*YOUR OBJECTIVE:*
Nothing in the entries may be altered; copy them all exactly.
------------------------------------
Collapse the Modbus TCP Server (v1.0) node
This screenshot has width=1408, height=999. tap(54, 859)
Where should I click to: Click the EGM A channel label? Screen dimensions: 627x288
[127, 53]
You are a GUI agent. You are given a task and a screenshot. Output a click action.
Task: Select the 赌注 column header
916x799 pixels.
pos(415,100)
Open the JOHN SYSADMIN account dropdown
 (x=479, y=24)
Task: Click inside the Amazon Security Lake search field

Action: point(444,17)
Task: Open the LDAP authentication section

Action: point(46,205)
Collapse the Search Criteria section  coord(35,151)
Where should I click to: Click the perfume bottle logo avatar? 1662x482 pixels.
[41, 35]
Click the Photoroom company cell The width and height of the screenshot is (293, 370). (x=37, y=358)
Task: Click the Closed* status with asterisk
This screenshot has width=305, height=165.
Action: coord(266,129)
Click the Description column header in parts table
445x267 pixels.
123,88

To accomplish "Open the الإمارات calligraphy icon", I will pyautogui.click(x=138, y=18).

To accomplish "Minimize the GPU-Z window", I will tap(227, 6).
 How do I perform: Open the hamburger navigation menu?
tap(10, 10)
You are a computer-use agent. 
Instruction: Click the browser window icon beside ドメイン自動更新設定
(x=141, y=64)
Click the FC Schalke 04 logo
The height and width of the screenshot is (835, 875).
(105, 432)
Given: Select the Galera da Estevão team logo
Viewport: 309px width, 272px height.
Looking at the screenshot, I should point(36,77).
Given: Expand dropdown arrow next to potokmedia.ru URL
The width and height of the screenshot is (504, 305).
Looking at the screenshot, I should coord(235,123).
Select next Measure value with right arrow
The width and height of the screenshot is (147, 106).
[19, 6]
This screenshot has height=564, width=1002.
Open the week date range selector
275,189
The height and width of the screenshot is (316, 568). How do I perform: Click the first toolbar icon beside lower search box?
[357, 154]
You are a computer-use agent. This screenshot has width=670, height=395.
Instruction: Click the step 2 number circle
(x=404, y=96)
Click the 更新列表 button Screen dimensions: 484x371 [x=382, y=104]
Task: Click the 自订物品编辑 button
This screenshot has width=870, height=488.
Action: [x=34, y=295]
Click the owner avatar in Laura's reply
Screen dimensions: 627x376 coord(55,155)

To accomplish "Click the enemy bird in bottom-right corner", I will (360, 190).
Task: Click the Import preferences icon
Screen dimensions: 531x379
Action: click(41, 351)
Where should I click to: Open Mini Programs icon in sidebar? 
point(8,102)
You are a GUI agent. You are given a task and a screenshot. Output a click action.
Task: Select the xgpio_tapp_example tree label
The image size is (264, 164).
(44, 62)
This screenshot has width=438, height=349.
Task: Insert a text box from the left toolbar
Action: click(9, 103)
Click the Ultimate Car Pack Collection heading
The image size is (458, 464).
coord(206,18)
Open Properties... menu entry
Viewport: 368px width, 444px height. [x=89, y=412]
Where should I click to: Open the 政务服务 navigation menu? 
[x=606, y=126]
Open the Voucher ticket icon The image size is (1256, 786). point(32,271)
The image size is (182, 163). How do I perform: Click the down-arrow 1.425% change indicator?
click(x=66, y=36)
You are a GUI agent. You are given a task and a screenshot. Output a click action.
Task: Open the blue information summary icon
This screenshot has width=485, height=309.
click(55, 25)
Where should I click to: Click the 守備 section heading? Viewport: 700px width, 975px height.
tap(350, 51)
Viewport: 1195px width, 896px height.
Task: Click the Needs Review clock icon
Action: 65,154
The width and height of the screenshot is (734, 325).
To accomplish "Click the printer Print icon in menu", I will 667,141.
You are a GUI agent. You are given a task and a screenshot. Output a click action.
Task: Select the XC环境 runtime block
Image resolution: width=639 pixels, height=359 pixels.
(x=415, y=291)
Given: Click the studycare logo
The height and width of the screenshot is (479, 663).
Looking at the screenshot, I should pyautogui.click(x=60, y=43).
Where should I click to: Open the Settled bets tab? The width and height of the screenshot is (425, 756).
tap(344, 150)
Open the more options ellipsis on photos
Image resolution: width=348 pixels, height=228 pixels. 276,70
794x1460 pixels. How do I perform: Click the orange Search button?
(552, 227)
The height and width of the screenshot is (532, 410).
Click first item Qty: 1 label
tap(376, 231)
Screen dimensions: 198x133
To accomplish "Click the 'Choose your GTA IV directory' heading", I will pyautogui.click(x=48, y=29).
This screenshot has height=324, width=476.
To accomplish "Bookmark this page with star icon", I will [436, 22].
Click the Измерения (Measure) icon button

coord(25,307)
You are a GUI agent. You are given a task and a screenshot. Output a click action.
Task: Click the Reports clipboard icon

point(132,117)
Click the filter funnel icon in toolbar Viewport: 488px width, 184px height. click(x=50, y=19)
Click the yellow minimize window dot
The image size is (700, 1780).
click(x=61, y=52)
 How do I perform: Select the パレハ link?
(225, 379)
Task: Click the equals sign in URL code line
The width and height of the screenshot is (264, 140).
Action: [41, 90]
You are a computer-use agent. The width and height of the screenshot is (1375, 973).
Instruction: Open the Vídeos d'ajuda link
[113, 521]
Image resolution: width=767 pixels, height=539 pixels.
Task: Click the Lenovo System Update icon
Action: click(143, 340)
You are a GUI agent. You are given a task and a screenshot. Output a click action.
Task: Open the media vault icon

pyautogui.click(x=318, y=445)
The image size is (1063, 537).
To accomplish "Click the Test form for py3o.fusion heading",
------------------------------------
*WRITTEN SOLUTION:*
Collapse the Modbus TCP Server (v1.0) node
This screenshot has width=1408, height=999. tap(54, 859)
Where should I click to: Click the EGM A channel label? Screen dimensions: 627x288
[127, 53]
You are a GUI agent. You are given a task and a screenshot. Output a click action.
Task: Select the 赌注 column header
916x799 pixels.
pos(415,100)
Open the JOHN SYSADMIN account dropdown
 (x=479, y=24)
Task: Click inside the Amazon Security Lake search field

Action: point(444,17)
Task: Open the LDAP authentication section

Action: point(46,205)
Collapse the Search Criteria section  coord(35,151)
Where should I click to: Click the perfume bottle logo avatar? 1662x482 pixels.
[41, 35]
Click the Photoroom company cell The width and height of the screenshot is (293, 370). (x=37, y=358)
Task: Click the Closed* status with asterisk
This screenshot has width=305, height=165.
Action: coord(266,129)
Click the Description column header in parts table
445x267 pixels.
123,88

To accomplish "Open the الإمارات calligraphy icon", I will pyautogui.click(x=138, y=18).

To accomplish "Minimize the GPU-Z window", I will tap(227, 6).
 How do I perform: Open the hamburger navigation menu?
tap(10, 10)
You are a computer-use agent. 
Instruction: Click the browser window icon beside ドメイン自動更新設定
(x=141, y=64)
Click the FC Schalke 04 logo
The height and width of the screenshot is (835, 875).
(105, 432)
Given: Select the Galera da Estevão team logo
Viewport: 309px width, 272px height.
Looking at the screenshot, I should point(36,77).
Given: Expand dropdown arrow next to potokmedia.ru URL
The width and height of the screenshot is (504, 305).
Looking at the screenshot, I should coord(235,123).
Select next Measure value with right arrow
The width and height of the screenshot is (147, 106).
[19, 6]
This screenshot has height=564, width=1002.
Open the week date range selector
275,189
The height and width of the screenshot is (316, 568). How do I perform: Click the first toolbar icon beside lower search box?
[357, 154]
You are a computer-use agent. This screenshot has width=670, height=395.
Instruction: Click the step 2 number circle
(x=404, y=96)
Click the 更新列表 button Screen dimensions: 484x371 [x=382, y=104]
Task: Click the 自订物品编辑 button
This screenshot has width=870, height=488.
Action: [x=34, y=295]
Click the owner avatar in Laura's reply
Screen dimensions: 627x376 coord(55,155)

To accomplish "Click the enemy bird in bottom-right corner", I will (360, 190).
Task: Click the Import preferences icon
Screen dimensions: 531x379
Action: click(41, 351)
Where should I click to: Open Mini Programs icon in sidebar? 
point(8,102)
You are a GUI agent. You are given a task and a screenshot. Output a click action.
Task: Select the xgpio_tapp_example tree label
The image size is (264, 164).
(44, 62)
This screenshot has width=438, height=349.
Task: Insert a text box from the left toolbar
Action: click(9, 103)
Click the Ultimate Car Pack Collection heading
The image size is (458, 464).
coord(206,18)
Open Properties... menu entry
Viewport: 368px width, 444px height. [x=89, y=412]
Where should I click to: Open the 政务服务 navigation menu? 
[x=606, y=126]
Open the Voucher ticket icon The image size is (1256, 786). point(32,271)
The image size is (182, 163). How do I perform: Click the down-arrow 1.425% change indicator?
click(x=66, y=36)
You are a GUI agent. You are given a task and a screenshot. Output a click action.
Task: Open the blue information summary icon
This screenshot has width=485, height=309.
click(55, 25)
Where should I click to: Click the 守備 section heading? Viewport: 700px width, 975px height.
tap(350, 51)
Viewport: 1195px width, 896px height.
Task: Click the Needs Review clock icon
Action: 65,154
The width and height of the screenshot is (734, 325).
To accomplish "Click the printer Print icon in menu", I will 667,141.
You are a GUI agent. You are given a task and a screenshot. Output a click action.
Task: Select the XC环境 runtime block
Image resolution: width=639 pixels, height=359 pixels.
(x=415, y=291)
Given: Click the studycare logo
The height and width of the screenshot is (479, 663).
Looking at the screenshot, I should pyautogui.click(x=60, y=43).
Where should I click to: Open the Settled bets tab? The width and height of the screenshot is (425, 756).
tap(344, 150)
Open the more options ellipsis on photos
Image resolution: width=348 pixels, height=228 pixels. 276,70
794x1460 pixels. How do I perform: Click the orange Search button?
(552, 227)
The height and width of the screenshot is (532, 410).
Click first item Qty: 1 label
tap(376, 231)
Screen dimensions: 198x133
To accomplish "Click the 'Choose your GTA IV directory' heading", I will pyautogui.click(x=48, y=29).
This screenshot has height=324, width=476.
To accomplish "Bookmark this page with star icon", I will [436, 22].
Click the Измерения (Measure) icon button

coord(25,307)
You are a GUI agent. You are given a task and a screenshot. Output a click action.
Task: Click the Reports clipboard icon

point(132,117)
Click the filter funnel icon in toolbar Viewport: 488px width, 184px height. click(x=50, y=19)
Click the yellow minimize window dot
The image size is (700, 1780).
click(x=61, y=52)
 How do I perform: Select the パレハ link?
(225, 379)
Task: Click the equals sign in URL code line
The width and height of the screenshot is (264, 140).
Action: [41, 90]
You are a computer-use agent. The width and height of the screenshot is (1375, 973).
Instruction: Open the Vídeos d'ajuda link
[113, 521]
Image resolution: width=767 pixels, height=539 pixels.
Task: Click the Lenovo System Update icon
Action: click(143, 340)
You are a GUI agent. You are given a task and a screenshot. Output a click action.
Task: Open the media vault icon

pyautogui.click(x=318, y=445)
The image size is (1063, 537).
To accomplish "Click the Test form for py3o.fusion heading",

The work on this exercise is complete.